中川昭一さん(56)が2009年10月4日(月)午前8時すぎ、東京・世田谷下馬の自宅2階でうつ伏せとなって死んでいるのが見つかった。実際に死んだのは前日、3日の午後11時頃だったらしい。私は昭一さんが2月のローマでの “朦朧会見” 以来、これは危ないのじゃないかと心配していた。「やっぱり、でも若すぎた」とつくづく思った。
なぜなら、父上の中川一郎氏が57歳の時、自民党総裁選で惨敗して数カ月後の1983年正月に札幌で「首を吊って」死んだからだ。当時、初めは心筋梗塞と発表されたが、まもなく「自殺」であることがわかった。そうした事情があってか、死んだその日に遺体を東京の自宅に移し、なんと翌日には火葬までしてしまった。あの時はびっくりした。そうしたことが死んだことについて様々な疑惑、憶測を呼び、いまだに「怪死」の域を完全には出ていないありさまだ。私もなぜあの中川一郎氏が自ら首吊りで死んだのかわからないでいる。
昭一さんは朦朧会見に加え総選挙(2009年8月30日)での落選により心身共に疲れ切って、まさに朦朧とした状況の中で死んだと思う。首吊りとか服毒や飛び降りなどの手段はとらなかったものの、朦朧会見から落選までの半年は、失意と落胆、自己嫌悪とそれらがもたらす食欲不振、内臓不調それに酒が大っぴらに呑めなくなった苦痛、それらを抑えようとしての睡眠薬、風邪薬、鎮痛剤の副作用が相乗作用となって、父上同然、毎日毎晩が朦朧状態の連続となり、死へ至ってしまったのではないかと思う。
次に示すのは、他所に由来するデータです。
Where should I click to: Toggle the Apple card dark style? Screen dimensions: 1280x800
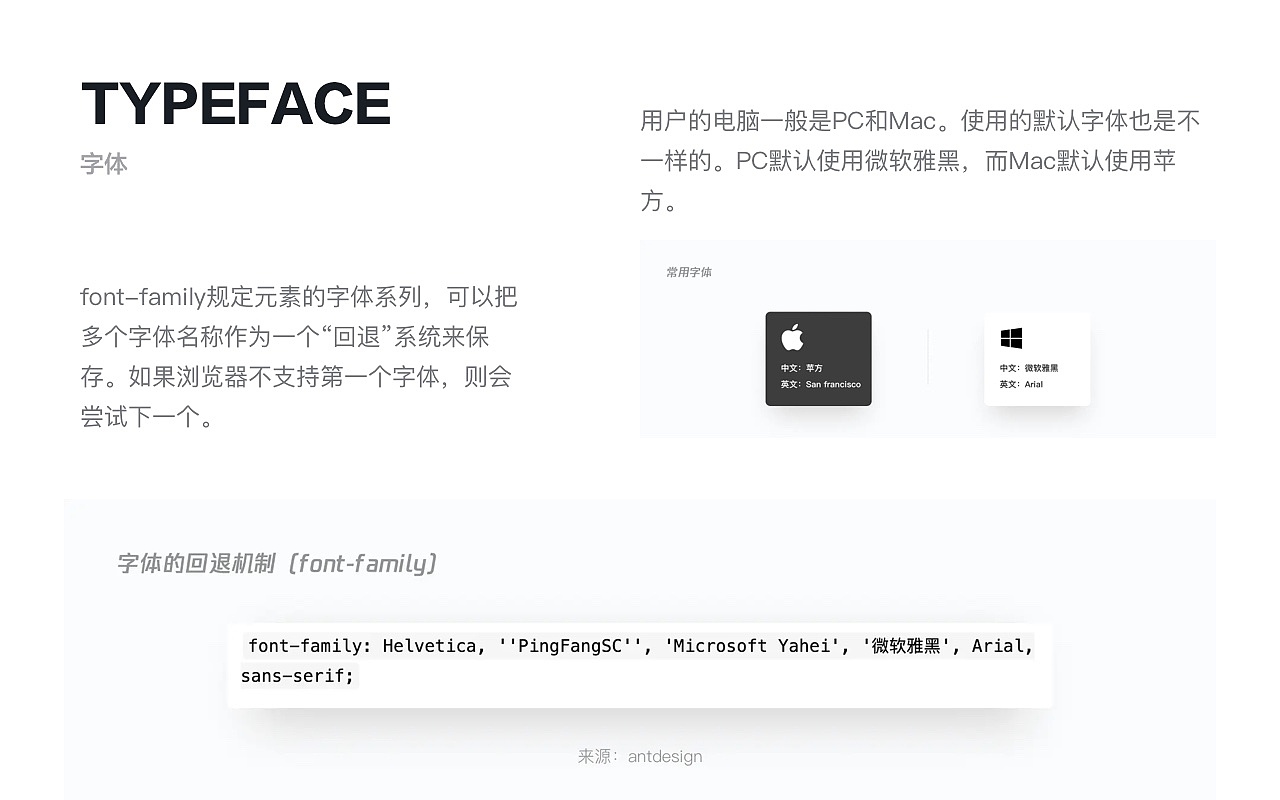pyautogui.click(x=818, y=358)
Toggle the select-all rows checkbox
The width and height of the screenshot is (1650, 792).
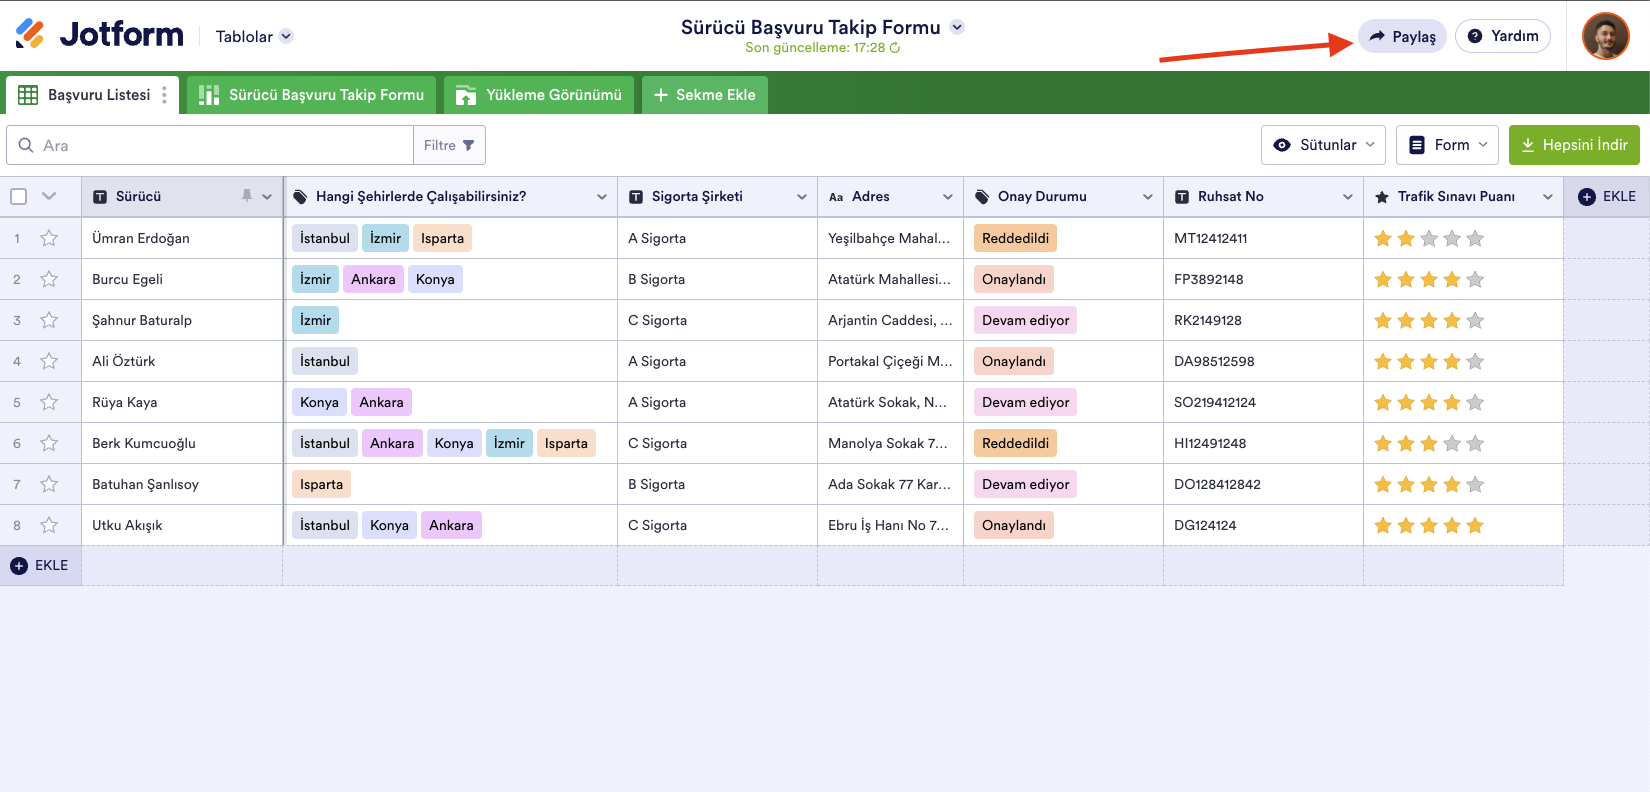(x=19, y=196)
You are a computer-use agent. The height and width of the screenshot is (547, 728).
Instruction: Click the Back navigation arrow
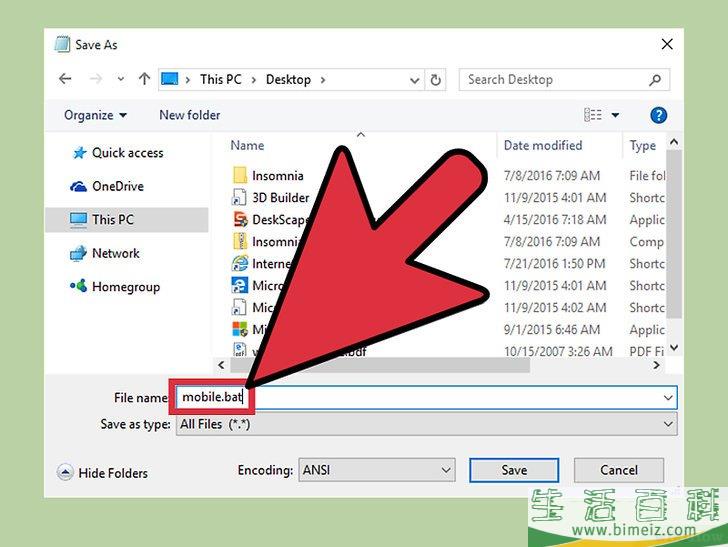(66, 80)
朦朧状態の時は自分の意志は殆どなくなってしまっているといってよい。そこで私は財務相・金融相を辞任してから昭一さんに手紙を書いた。内容は「ともかく次の選挙のことは考えずにゆっくりしてほしい。焦ったり、自己嫌悪に陥ったり、あるいは挽回しようと力まないように」というものだった。公私ともに無理が過ぎて疲労の積み重ねになれば朦朧状態となって自分を見失う。これは私個人の体験にも根ざすものなので参考までに書かせてもらった。私としては「選挙は一度休んで出直した方がいい」というおもいだった。だが、まわりや地元のこともあり、本人としては選挙を戦い抜いて “みそぎ” をしたかったのかもしれない。
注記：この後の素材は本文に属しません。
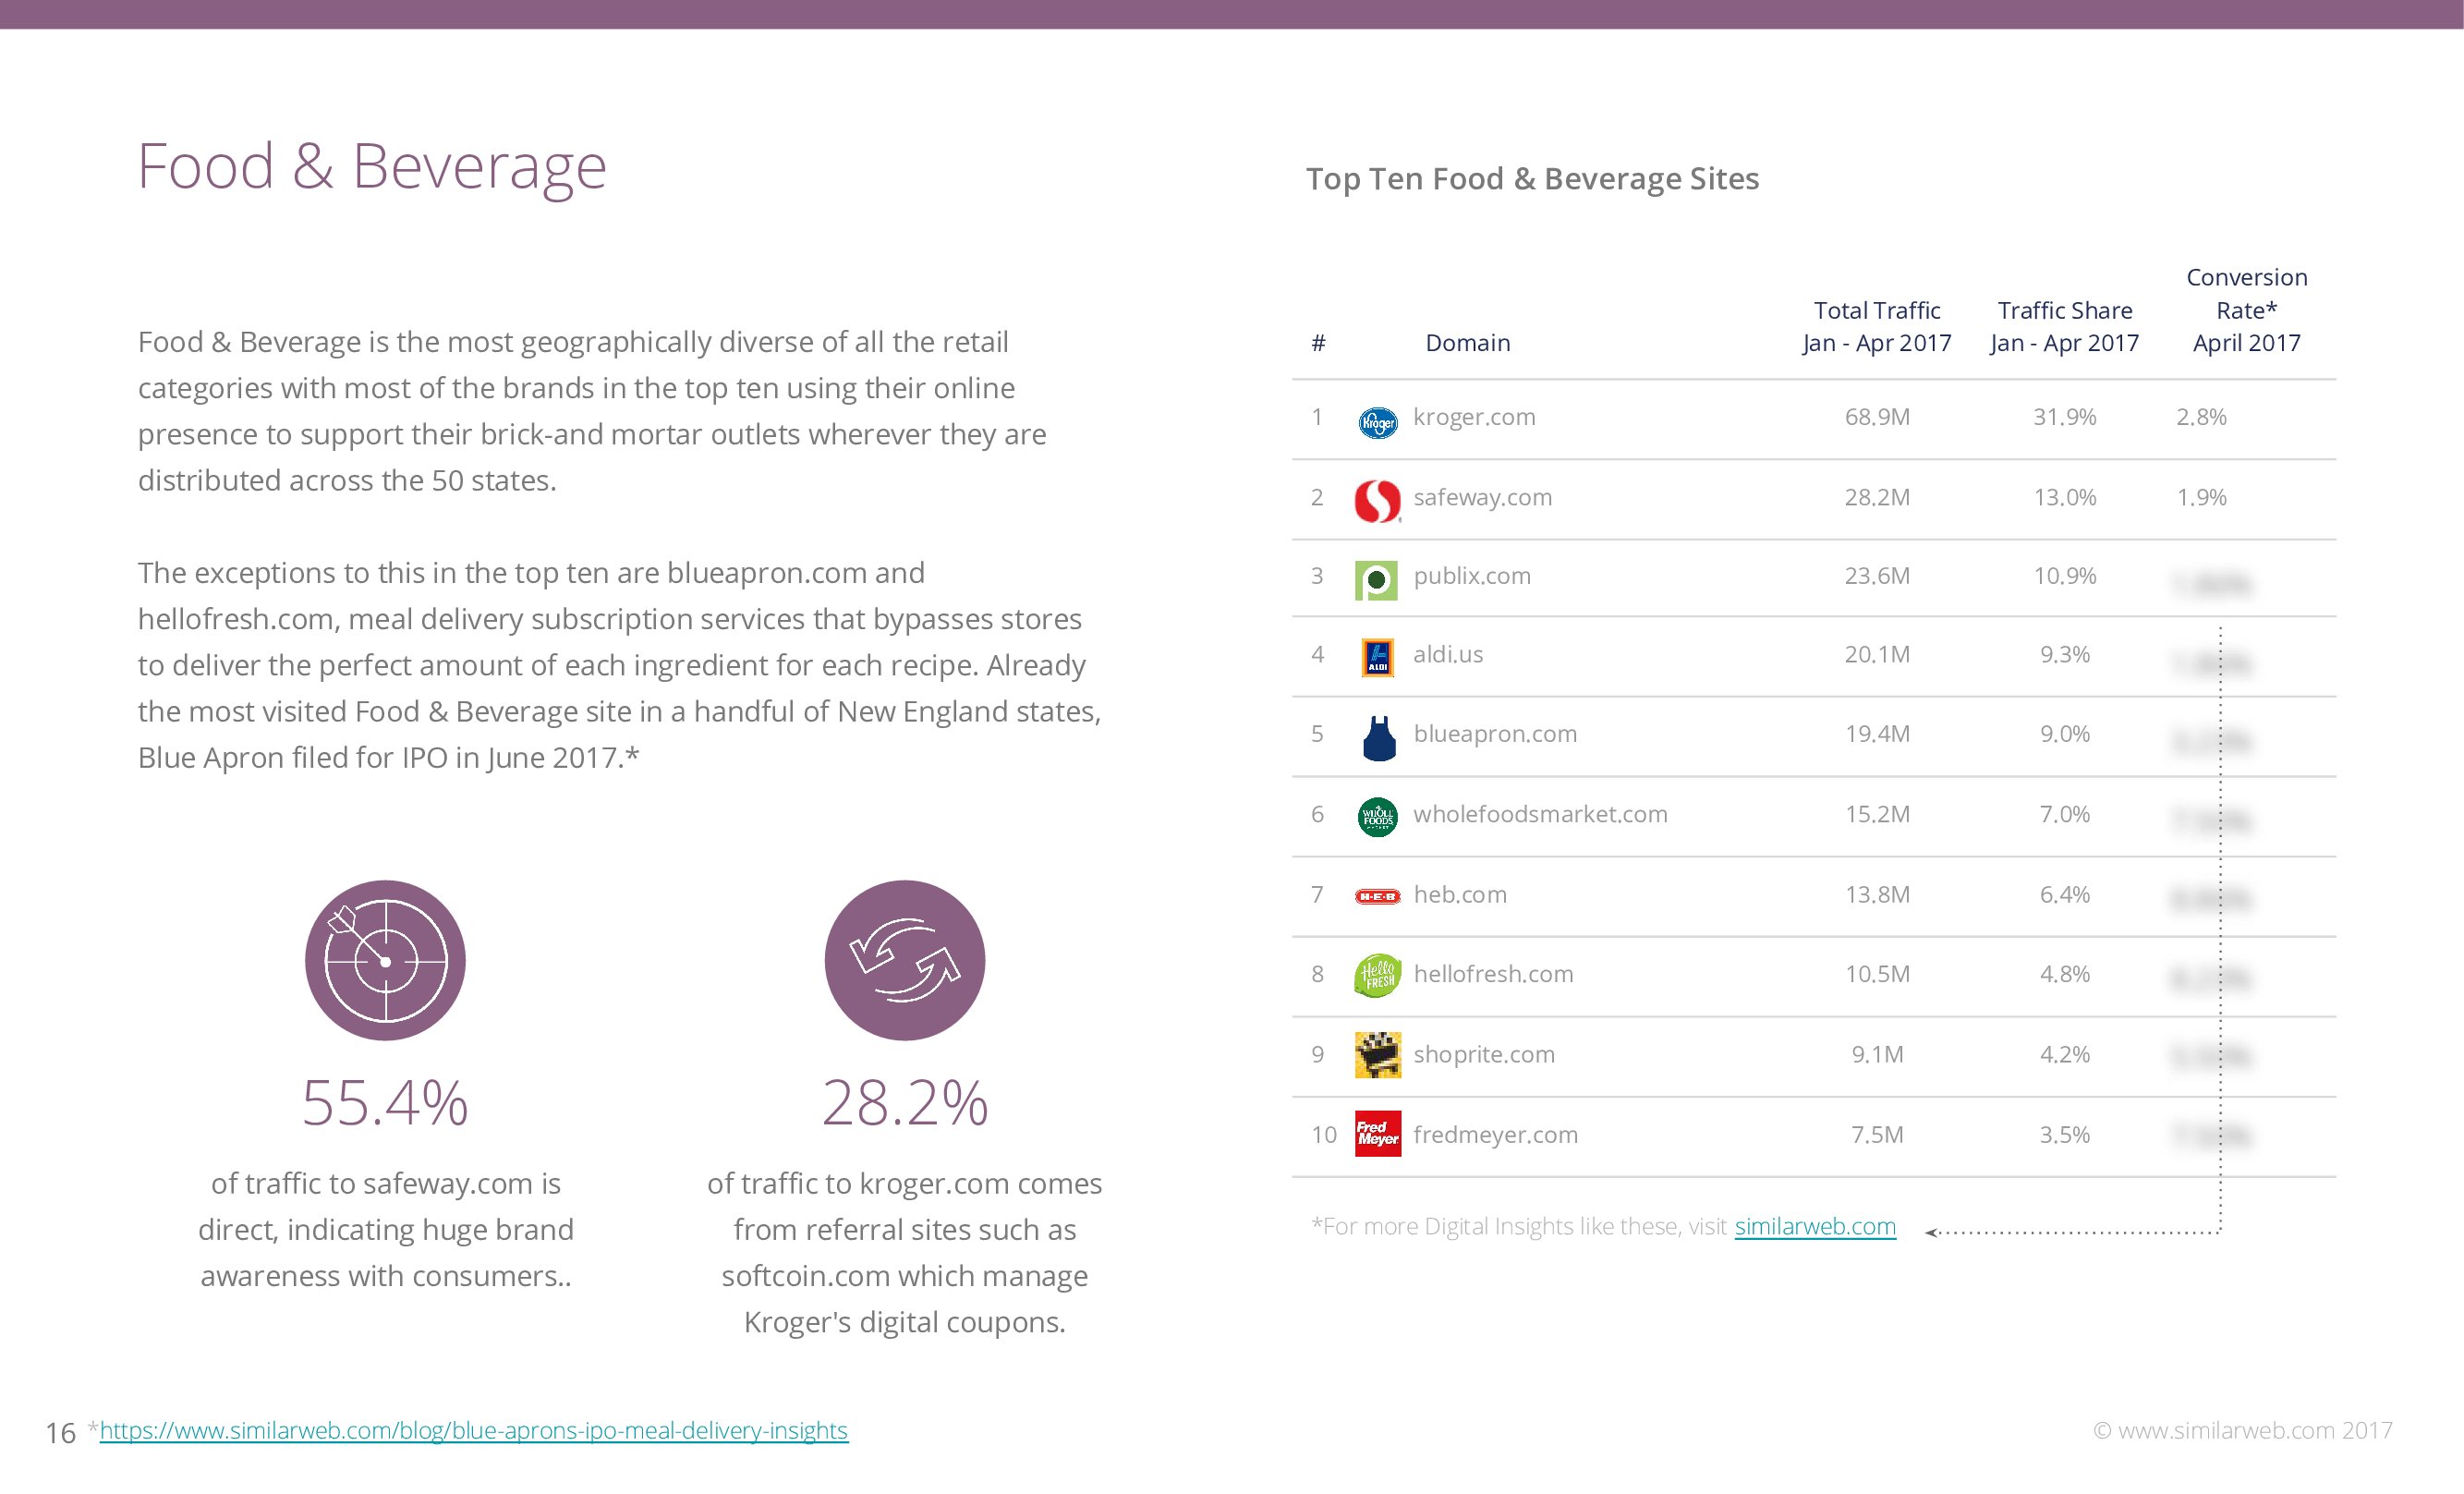
Task: Click the target radar circle icon
Action: click(x=385, y=960)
昭一さんは病院で書いたという手紙(返信)をくれた。それはひと言でいえば「父のことをもっと知りたいし話したいので近いうちに海野さんに会いたい」「頭の中を解凍して自分が何をなすべきかを考えたい」というものだった。しかし、待っていても連絡はなく、そのうち選挙になってしまった。思うに、ひと休みして、まず心身をリフレッシュした方がよい、という私の論はその後、昭一さんのまわりの状況に合わなくなってしまい、私と会えば選挙への気持ちが萎えてしまいそうだと考えたのではないだろうか。